• Work item
Write the records below out again exactly as given, with no images.

Extracted records
☆ ☆ ☆ ☆ ☆

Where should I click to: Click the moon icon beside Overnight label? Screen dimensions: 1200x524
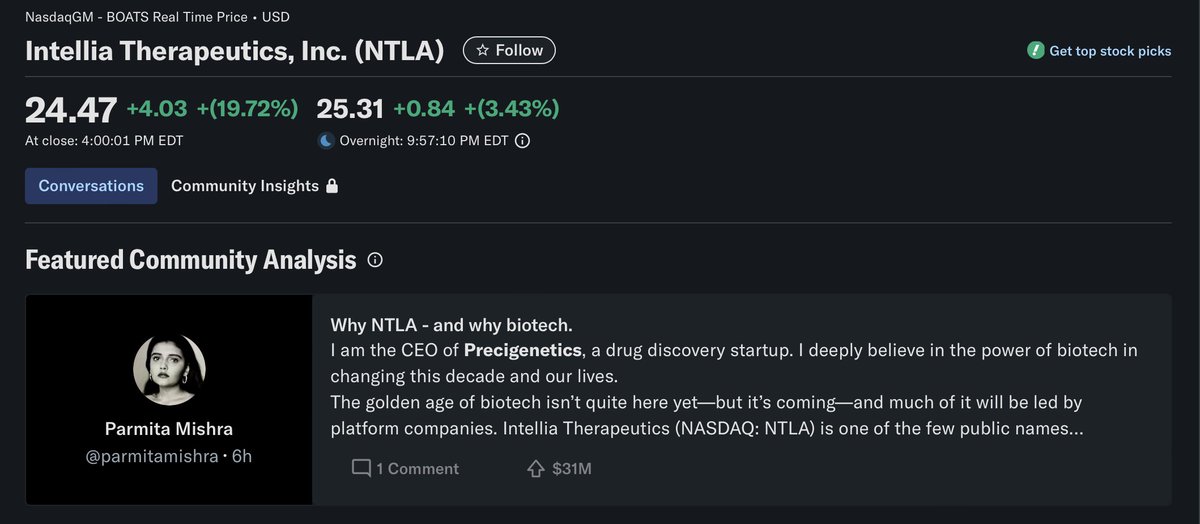point(326,141)
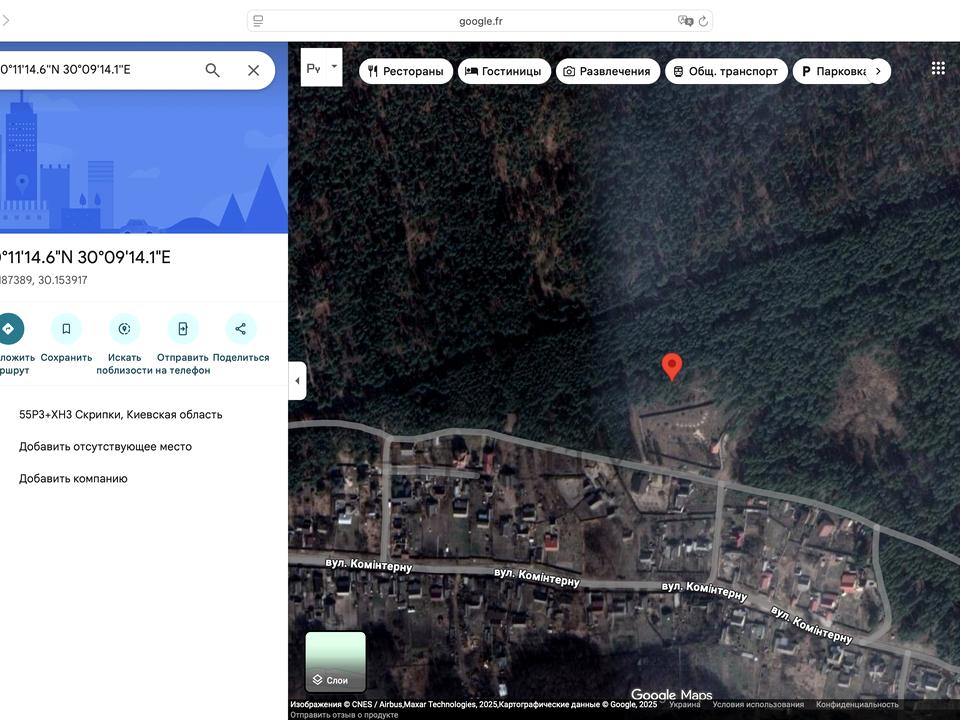This screenshot has width=960, height=720.
Task: Click the browser translate icon
Action: [x=684, y=21]
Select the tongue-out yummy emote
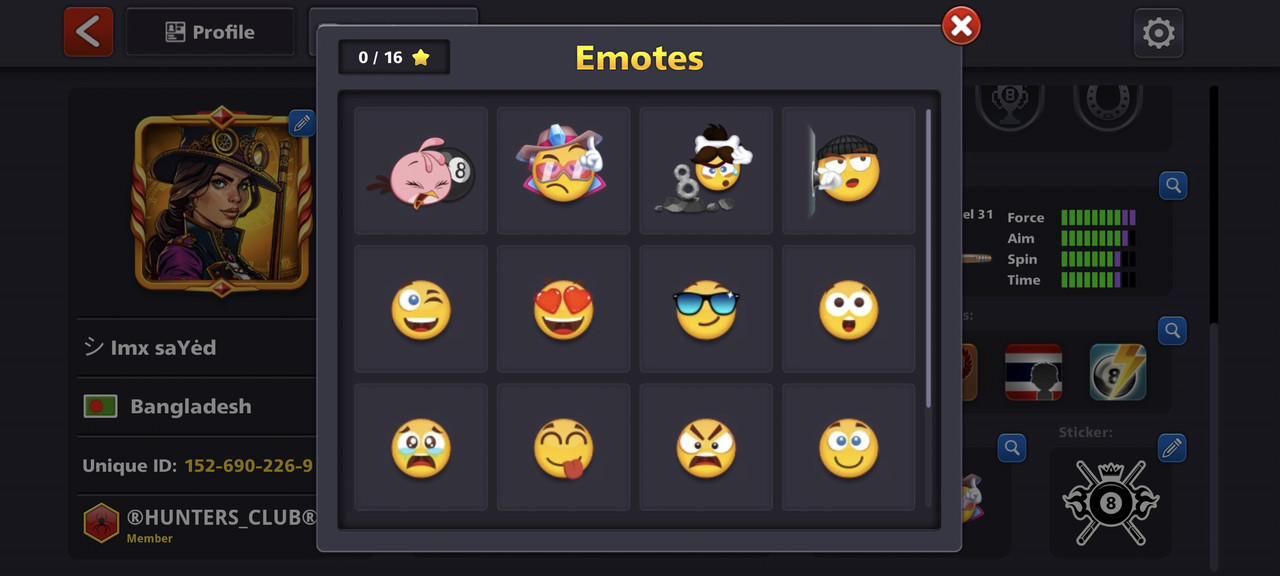The height and width of the screenshot is (576, 1280). pyautogui.click(x=563, y=447)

☆ ☆ ☆ ☆ ☆

• Answer section
Where should I click to: Click the moon icon beside Overnight label? Screen dimensions: 1200x524
point(326,141)
This screenshot has width=960, height=720.
Task: Click the browser translate icon
Action: [x=684, y=21]
Select the tongue-out yummy emote
The height and width of the screenshot is (576, 1280). pyautogui.click(x=563, y=447)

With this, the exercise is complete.